Pouring this year was also one of the newest and smallest wineries taking part in its first Fall Release.

“We’re tiny, microscopic,” A Broken Chair Cellars owner and winemaker Noé Martinez said.

In May, A Broken Chair Cellars began selling off its first inventory of 500 cases of whites made from the 2012 harvest.

“The biggest reason I want to specialize in whites is because everyone is doing reds,” Martinez said Saturday from his tasting room at 17 N. Second Ave.

As with most new Walla Walla wineries, Martinez was already rooted in the Valley and making wines before he decided to branch off on his own.

An assistant winemaker for Cougar Crest Winery, the 24-year-old said he recognized that along with knowledge he needed connections to succeed.

Then almost on cue two couples walked into his tasting room to demonstrate how those connections work.

“We were sent here by Aaron of Whitehouse-Crawford. He spoke very highly of you,” one of the foursome said.

What followed pouring and talking was one of his first sales for the day.

As for knowledge, Martinez studied enology and viticulture at Walla Walla Community College.

In addition to connections and knowledge, Martinez also needed money and resources.

Having worked at Cougar Crest, Martinez said he was able to work out a deal with the owners to let him produce his own 500 cases, thus helping him cut back his startup costs.

But there were plenty of other costs that made up for the savings.

“Insurance and taxes. I just didn’t even imagine it. And the utilities,” he said.

Timing and the economy were also important.

“Three years ago it was doom and gloom. But in 2012 I felt things were going to get better. And in 2013 they did,” he said.

Although Martinez noted he believes people drink as much wine, if not more, in a recession, they just buy less expensive bottles.

Martinez’ first release wasn’t without its setbacks. He originally had plans to release his wine during the Spring Release.

“That was my goal, to make it by Spring Release. The (State Liquor Control) paperwork didn’t come through in time,” Martinez said.

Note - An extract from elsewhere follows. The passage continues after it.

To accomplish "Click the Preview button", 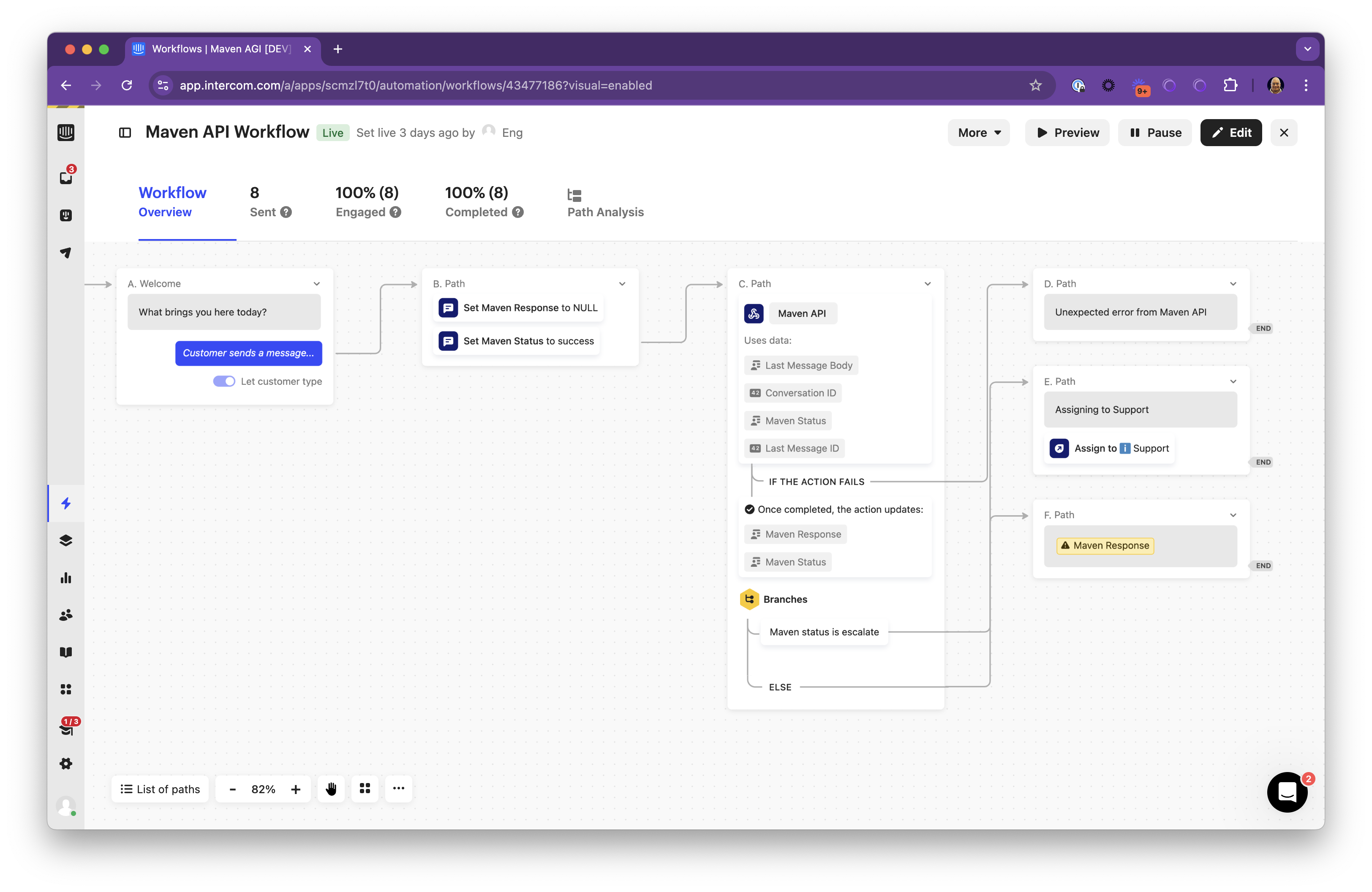I will 1067,133.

Even more important than paperwork are grapes, and Martinez didn’t have any last year.

So he did like many startup wineries do and bought from other growers.

His 2012 wines are from grapes grown near Outlook and Horse Heaven Hills.

“My dream is I will have my own estate vineyard where my family will live and I can work at home,” he said.

Looking back at his first line of three wines — a chardonnay, rose of syrah and roussanne-viognier — Martinez said he might have done a couple things differently, including holding off on opening a tasting room and making just one wine.

“If I was going to do it over again, I would have made one wine and focused on distributing it,” he said. “I am really optimistic about this (tasting room) spot. I feel lucky to get this spot.”

What he wouldn’t change are his connections.

“I think some people make a serious mistake by not communicating and helping each other out,” Martinez said. “2013 has been a great year. I am really optimistic.”

Many tasting rooms will be open and have extended hours today for Fall Release. A Broken Chair Cellars will be open from 11 a.m. to 5 p.m.